───── Listed entries ─────

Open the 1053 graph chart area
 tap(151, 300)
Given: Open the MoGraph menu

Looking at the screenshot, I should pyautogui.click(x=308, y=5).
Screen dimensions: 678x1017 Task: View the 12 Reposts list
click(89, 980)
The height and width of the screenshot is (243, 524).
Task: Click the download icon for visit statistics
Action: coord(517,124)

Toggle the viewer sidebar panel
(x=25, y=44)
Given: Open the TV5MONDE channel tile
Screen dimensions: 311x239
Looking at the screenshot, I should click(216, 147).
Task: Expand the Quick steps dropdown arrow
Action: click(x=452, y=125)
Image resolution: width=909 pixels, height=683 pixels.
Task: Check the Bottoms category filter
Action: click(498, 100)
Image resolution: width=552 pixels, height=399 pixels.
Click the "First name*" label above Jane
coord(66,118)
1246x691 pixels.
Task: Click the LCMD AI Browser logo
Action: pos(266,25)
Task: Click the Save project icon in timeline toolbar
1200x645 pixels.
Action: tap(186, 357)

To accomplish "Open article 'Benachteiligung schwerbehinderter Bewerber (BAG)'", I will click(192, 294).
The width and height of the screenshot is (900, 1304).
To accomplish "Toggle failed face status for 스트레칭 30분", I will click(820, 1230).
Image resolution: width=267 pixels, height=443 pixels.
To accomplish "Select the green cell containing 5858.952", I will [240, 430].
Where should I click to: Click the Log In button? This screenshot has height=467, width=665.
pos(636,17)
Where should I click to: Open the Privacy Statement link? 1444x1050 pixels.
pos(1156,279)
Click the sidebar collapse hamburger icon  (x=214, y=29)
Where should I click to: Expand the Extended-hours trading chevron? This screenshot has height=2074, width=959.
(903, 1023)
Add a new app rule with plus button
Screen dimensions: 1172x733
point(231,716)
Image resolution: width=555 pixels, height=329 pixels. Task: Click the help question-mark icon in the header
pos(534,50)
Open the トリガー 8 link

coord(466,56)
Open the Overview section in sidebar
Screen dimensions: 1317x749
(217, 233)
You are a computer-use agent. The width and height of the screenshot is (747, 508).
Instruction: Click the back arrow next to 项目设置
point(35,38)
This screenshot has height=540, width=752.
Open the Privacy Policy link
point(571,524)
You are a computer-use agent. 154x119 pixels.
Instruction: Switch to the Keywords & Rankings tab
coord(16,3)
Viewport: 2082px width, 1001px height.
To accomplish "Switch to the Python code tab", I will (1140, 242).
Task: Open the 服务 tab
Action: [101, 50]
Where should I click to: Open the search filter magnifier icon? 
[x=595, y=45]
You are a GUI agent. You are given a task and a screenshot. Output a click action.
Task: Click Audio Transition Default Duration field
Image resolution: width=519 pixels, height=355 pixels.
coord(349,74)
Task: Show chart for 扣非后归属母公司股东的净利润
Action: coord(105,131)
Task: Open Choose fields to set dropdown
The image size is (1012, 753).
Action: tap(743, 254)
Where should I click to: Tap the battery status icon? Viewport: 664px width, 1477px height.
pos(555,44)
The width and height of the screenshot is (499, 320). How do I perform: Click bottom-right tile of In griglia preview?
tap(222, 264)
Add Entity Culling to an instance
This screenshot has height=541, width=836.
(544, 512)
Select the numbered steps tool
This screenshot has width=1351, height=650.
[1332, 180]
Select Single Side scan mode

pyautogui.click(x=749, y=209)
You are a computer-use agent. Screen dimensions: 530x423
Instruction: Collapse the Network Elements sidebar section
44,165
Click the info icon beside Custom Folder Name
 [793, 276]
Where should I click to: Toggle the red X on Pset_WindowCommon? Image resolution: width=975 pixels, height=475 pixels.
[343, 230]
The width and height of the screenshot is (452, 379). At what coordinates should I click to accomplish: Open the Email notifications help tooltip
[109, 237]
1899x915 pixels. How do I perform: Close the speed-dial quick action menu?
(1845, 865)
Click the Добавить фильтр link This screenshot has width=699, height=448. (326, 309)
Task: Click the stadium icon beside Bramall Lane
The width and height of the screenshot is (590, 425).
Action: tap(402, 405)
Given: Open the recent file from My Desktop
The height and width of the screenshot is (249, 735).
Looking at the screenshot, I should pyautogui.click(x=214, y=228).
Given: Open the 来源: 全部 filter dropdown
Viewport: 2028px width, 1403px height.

─────

### Set task:
Can you recast every line of the records above as a JSON list of strings, one string per line, with blank lines left out?

### Solution to the exercise:
[
  "Open the 1053 graph chart area",
  " tap(151, 300)",
  "Given: Open the MoGraph menu",
  "Looking at the screenshot, I should pyautogui.click(x=308, y=5).",
  "Screen dimensions: 678x1017 Task: View the 12 Reposts list",
  "click(89, 980)",
  "The height and width of the screenshot is (243, 524).",
  "Task: Click the download icon for visit statistics",
  "Action: coord(517,124)",
  "Toggle the viewer sidebar panel",
  "(x=25, y=44)",
  "Given: Open the TV5MONDE channel tile",
  "Screen dimensions: 311x239",
  "Looking at the screenshot, I should click(216, 147).",
  "Task: Expand the Quick steps dropdown arrow",
  "Action: click(x=452, y=125)",
  "Image resolution: width=909 pixels, height=683 pixels.",
  "Task: Check the Bottoms category filter",
  "Action: click(498, 100)",
  "Image resolution: width=552 pixels, height=399 pixels.",
  "Click the \"First name*\" label above Jane",
  "coord(66,118)",
  "1246x691 pixels.",
  "Task: Click the LCMD AI Browser logo",
  "Action: pos(266,25)",
  "Task: Click the Save project icon in timeline toolbar",
  "1200x645 pixels.",
  "Action: tap(186, 357)",
  "To accomplish \"Open article 'Benachteiligung schwerbehinderter Bewerber (BAG)'\", I will click(192, 294).",
  "The width and height of the screenshot is (900, 1304).",
  "To accomplish \"Toggle failed face status for 스트레칭 30분\", I will click(820, 1230).",
  "Image resolution: width=267 pixels, height=443 pixels.",
  "To accomplish \"Select the green cell containing 5858.952\", I will [240, 430].",
  "Where should I click to: Click the Log In button? This screenshot has height=467, width=665.",
  "pos(636,17)",
  "Where should I click to: Open the Privacy Statement link? 1444x1050 pixels.",
  "pos(1156,279)",
  "Click the sidebar collapse hamburger icon  (x=214, y=29)",
  "Where should I click to: Expand the Extended-hours trading chevron? This screenshot has height=2074, width=959.",
  "(903, 1023)",
  "Add a new app rule with plus button",
  "Screen dimensions: 1172x733",
  "point(231,716)",
  "Image resolution: width=555 pixels, height=329 pixels. Task: Click the help question-mark icon in the header",
  "pos(534,50)",
  "Open the トリガー 8 link",
  "coord(466,56)",
  "Open the Overview section in sidebar",
  "Screen dimensions: 1317x749",
  "(217, 233)",
  "You are a computer-use agent. The width and height of the screenshot is (747, 508).",
  "Instruction: Click the back arrow next to 项目设置",
  "point(35,38)",
  "This screenshot has height=540, width=752.",
  "Open the Privacy Policy link",
  "point(571,524)",
  "You are a computer-use agent. 154x119 pixels.",
  "Instruction: Switch to the Keywords & Rankings tab",
  "coord(16,3)",
  "Viewport: 2082px width, 1001px height.",
  "To accomplish \"Switch to the Python code tab\", I will (1140, 242).",
  "Task: Open the 服务 tab",
  "Action: [101, 50]",
  "Where should I click to: Open the search filter magnifier icon? ",
  "[x=595, y=45]",
  "You are a GUI agent. You are given a task and a screenshot. Output a click action.",
  "Task: Click Audio Transition Default Duration field",
  "Image resolution: width=519 pixels, height=355 pixels.",
  "coord(349,74)",
  "Task: Show chart for 扣非后归属母公司股东的净利润",
  "Action: coord(105,131)",
  "Task: Open Choose fields to set dropdown",
  "The image size is (1012, 753).",
  "Action: tap(743, 254)",
  "Where should I click to: Tap the battery status icon? Viewport: 664px width, 1477px height.",
  "pos(555,44)",
  "The width and height of the screenshot is (499, 320). How do I perform: Click bottom-right tile of In griglia preview?",
  "tap(222, 264)",
  "Add Entity Culling to an instance",
  "This screenshot has height=541, width=836.",
  "(544, 512)",
  "Select the numbered steps tool",
  "This screenshot has width=1351, height=650.",
  "[1332, 180]",
  "Select Single Side scan mode",
  "pyautogui.click(x=749, y=209)",
  "You are a computer-use agent. Screen dimensions: 530x423",
  "Instruction: Collapse the Network Elements sidebar section",
  "44,165",
  "Click the info icon beside Custom Folder Name",
  " [793, 276]",
  "Where should I click to: Toggle the red X on Pset_WindowCommon? Image resolution: width=975 pixels, height=475 pixels.",
  "[343, 230]",
  "The width and height of the screenshot is (452, 379). At what coordinates should I click to accomplish: Open the Email notifications help tooltip",
  "[109, 237]",
  "1899x915 pixels. How do I perform: Close the speed-dial quick action menu?",
  "(1845, 865)",
  "Click the Добавить фильтр link This screenshot has width=699, height=448. (326, 309)",
  "Task: Click the stadium icon beside Bramall Lane",
  "The width and height of the screenshot is (590, 425).",
  "Action: tap(402, 405)",
  "Given: Open the recent file from My Desktop",
  "The height and width of the screenshot is (249, 735).",
  "Looking at the screenshot, I should pyautogui.click(x=214, y=228).",
  "Given: Open the 来源: 全部 filter dropdown",
  "Viewport: 2028px width, 1403px height."
]